• [WORK INSTRUCTION]:
Go to the line holding "Webvision Cloud (171, 2522)" in the data below. Return it and each line after it through the last, exactly, and skip the pictures.

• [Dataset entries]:
+---+
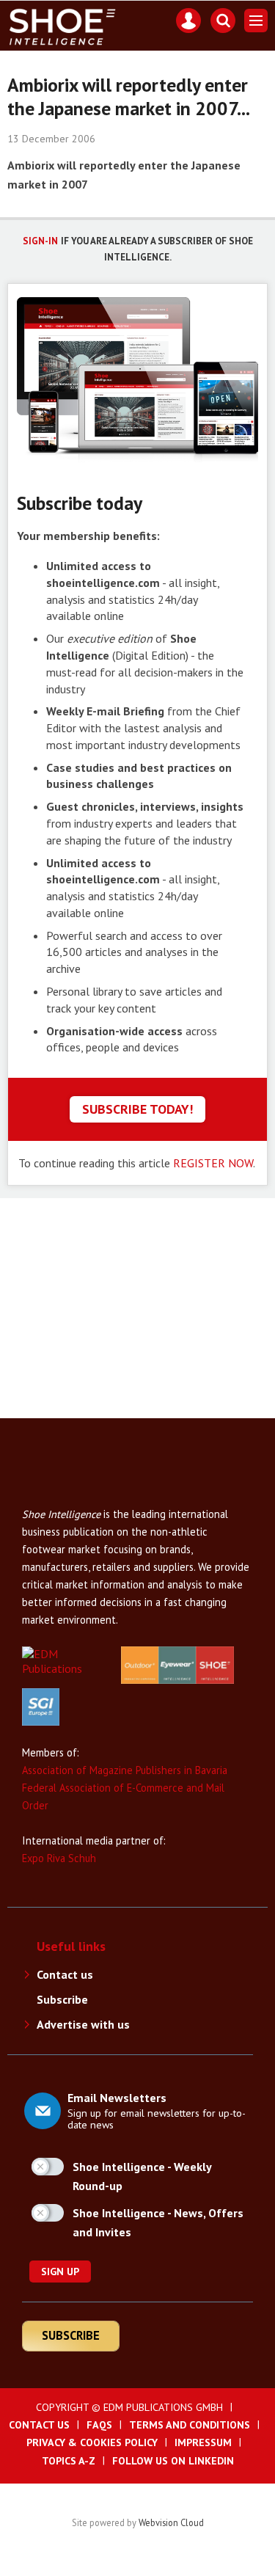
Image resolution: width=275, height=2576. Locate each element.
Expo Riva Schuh (59, 1858)
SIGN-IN (40, 241)
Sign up (60, 2271)
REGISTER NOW (213, 1163)
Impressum (203, 2442)
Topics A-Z (68, 2460)
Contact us (65, 1974)
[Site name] (80, 1498)
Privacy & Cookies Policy (92, 2442)
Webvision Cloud (171, 2522)
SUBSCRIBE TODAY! (137, 1109)
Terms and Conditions (189, 2424)
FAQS (99, 2424)
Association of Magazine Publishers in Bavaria (124, 1770)
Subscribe (62, 1999)
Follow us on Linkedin (173, 2460)
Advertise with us (83, 2024)
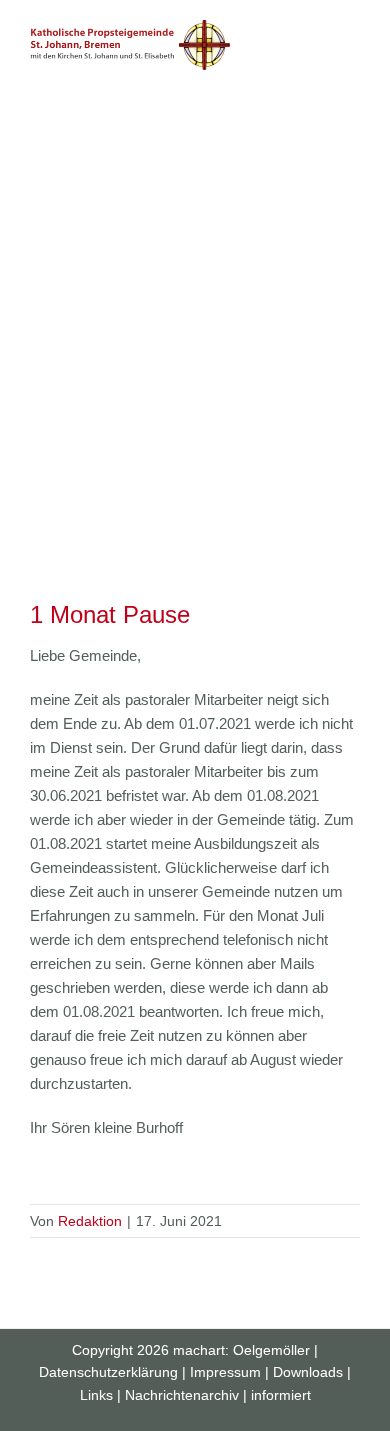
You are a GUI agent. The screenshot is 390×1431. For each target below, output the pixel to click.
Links (96, 1395)
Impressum (225, 1372)
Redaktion (90, 1221)
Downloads (308, 1372)
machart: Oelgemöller (241, 1350)
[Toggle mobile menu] (352, 30)
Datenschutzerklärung (108, 1372)
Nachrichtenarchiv (182, 1395)
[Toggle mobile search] (316, 30)
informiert (281, 1395)
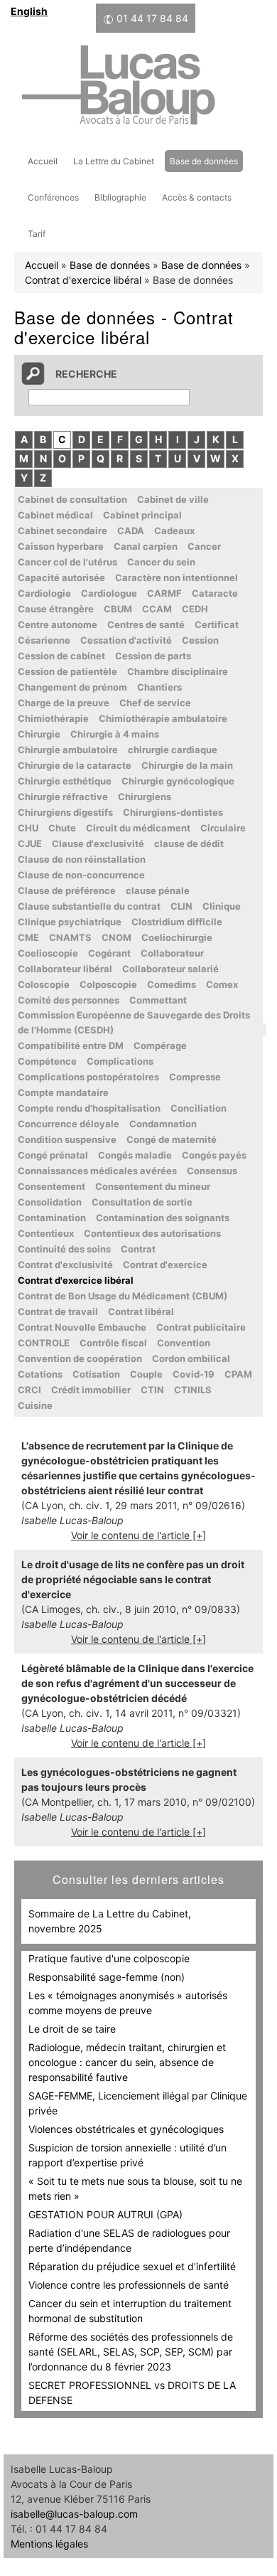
+---+
• [SOLUTION]:
Webvision Cloud (171, 2522)
SUBSCRIBE TODAY! (137, 1109)
Terms and Conditions (189, 2424)
FAQS (99, 2424)
Association of Magazine Publishers in Bavaria (124, 1770)
Subscribe (62, 1999)
Follow us on Linkedin (173, 2460)
Advertise with us (83, 2024)
You are a GUI agent. The screenshot is 390×1431. For each target below, output the pixel to click.
Links (96, 1395)
Impressum (225, 1372)
Redaktion (90, 1221)
Downloads (308, 1372)
machart: Oelgemöller (241, 1350)
[Toggle mobile menu] (352, 30)
Datenschutzerklärung (108, 1372)
Nachrichtenarchiv (182, 1395)
[Toggle mobile search] (316, 30)
informiert (281, 1395)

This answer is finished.